Etappe 3 führte zu Beginn auf's Dach der Transalp zum Idjoch. Nach anfänglichem Stau auf der Strecke, fanden sie ihren Rhythmus und erreichten ohne größere Vorkommnisse das Idjoch. Die anschließende Abfahrt in die Schweiz war sowohl landschaftlich als auch fahrtechnisch wunderschön. Beide kamen zufrieden ins Ziel in der Altstadt von Scuol mit Platz 181 an. Belohnt wurden sie durch eine Pasta-Party auf über 2000 Meter Höhe inklusive Seilbahnfahrt. Die Etappen 4 - 6 gibt es als Zusammenfassung, da es schwierig war "das Internet" zu finden. Erwähnenswert war die Königsetappe der diesjährigen Transalp. 104 km und etwa 3.500 Hm waren zu bewältigen. Der wohl längste Anstieg führte hinauf auf den Montirolo, welcher auch bei der diesjährigen Ausgabe des Giro gefahren wurde. Ein nicht enden wollender Anstieg mit einer Länge von knapp 18 km und 1.500 Hm zog ihnen die letzten Kräfte aus den sowieso nicht mehr taufrischen Beinen. Nach einer gefühlten Ewigkeit und einer Fahrzeit von 9:59:17 h erreichten die Jungs ein paar Sekunden vorm Zielschluss endlich Ponte di Legno.

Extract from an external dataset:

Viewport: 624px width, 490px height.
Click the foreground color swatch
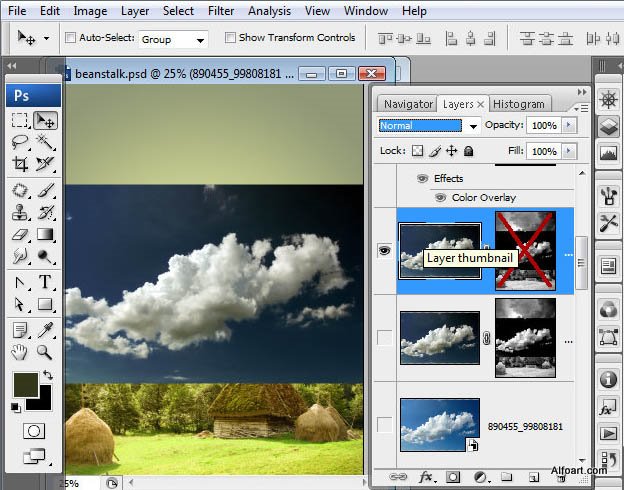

Die vorletzte Etappe empfing uns anfänglich bei herrlichem Wetter. Die Beiden starteten fast traditionell aus dem letzten Startblock. Jedoch hatten sie schon am ersten etwa 5 km langen Anstieg ziemlich gute Beine und pflügten förmlich durch das Fahrerfeld. Auch der eine oder andere Stau vor schweren Auf- und Abfahrten konnte uns nicht aufhalten. Ab der ersten Verpflegung zogen sie dann noch einmal richtig an und fuhren den längsten Anstieg hinauf zum Rifugio Orso Bruno auf 2147 Metern mit richtig viel Druck und am Anschlag. Auch der Wetterumschwung mit teilweise extremen Regen prallte an ihnen abund sorgte viel mehr für wohltuende Abkühlung. Die letzte Abfahrt hatte es dann mit einigen kniffligen Trails noch einmal in sich.

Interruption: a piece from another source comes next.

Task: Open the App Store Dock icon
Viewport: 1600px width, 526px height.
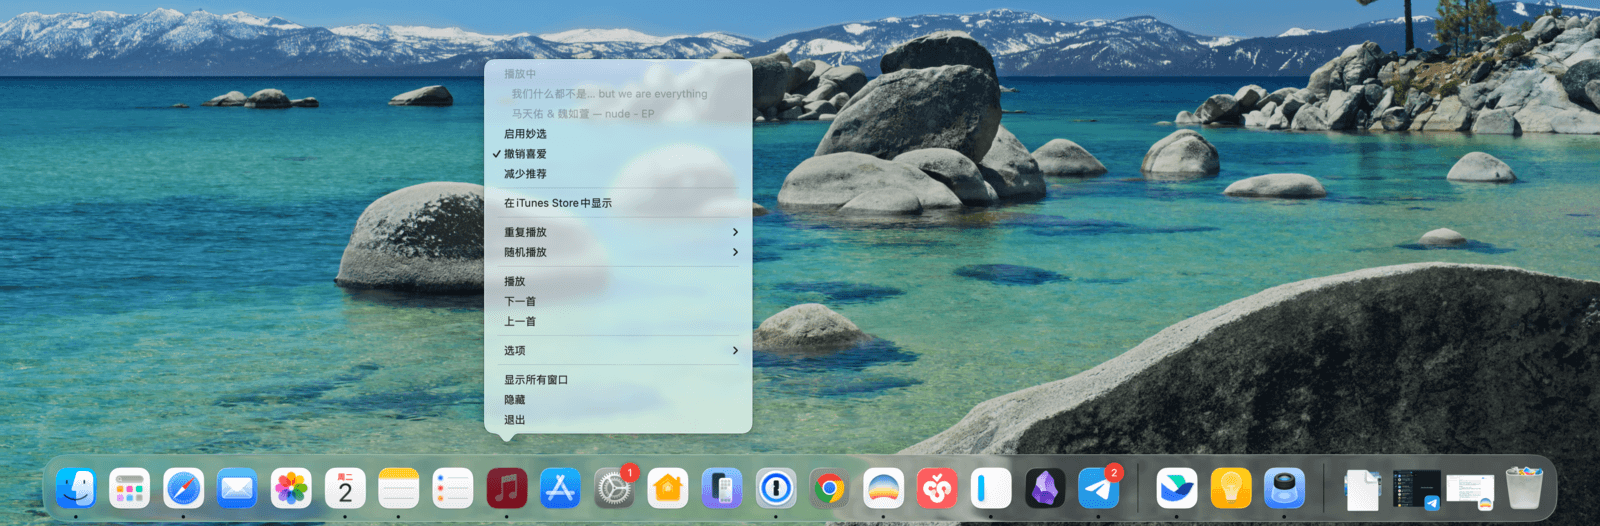Action: point(560,489)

Ihr Kampfgeist wurde im Ziel sowohl mit Platz 131 bei den Herren als auch dem Gewinn des roten Trikots für die kämpferischste Leistung belohnt!
Somit konnten sie morgen auf der letzten Etappe ein bisschen länger schlafen, da sie dieses Mal in der ersten Startreihe mit allen Führenden starten dürfen.

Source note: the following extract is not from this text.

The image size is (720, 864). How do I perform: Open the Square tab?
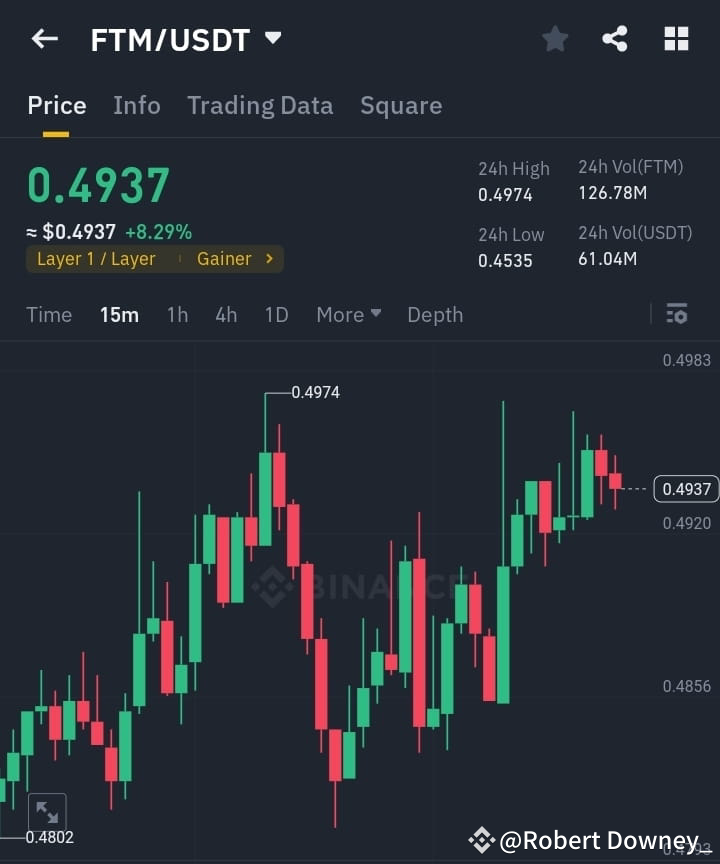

Die Etappe 8, the last one, führte von Madonna di Campiglio bis Riva del Garda. Top motiviert und mit dem roten Trikot bekleidet durften Tom & Thomas in der ersten Startreihe mit den Führenden der verschiedenen Klassen starten. Aufgrund dessen, das die ersten 15 km der Etappe neutralisiert waren, kamen sie auch in den Genuß lange mit der Spitzengruppe rollen zu dürfen. Als es dann in den ersten Anstieg ging, hieß es aber Rhythmus finden und sein eigenes Rennen fahren. Der letzte lange Anstieg stellte aber auch kein größeres Hinderniss dar. Schließlich galt es noch einen waschechten Gardasee Trail zu bezwingen, welcher zum letzten Mal ihr fahrerisches Können auf die Probe stellte. Belohnt wurden die Beiden mit einem rauschenden Zieleinlauf im Zentrum von Riva.
Ihre Arbeit war damit getan und ihr Dank geht an die Helfer Lisa und Mirko, mit dessen Tatkraft sie ihr und das Ziel erreichten!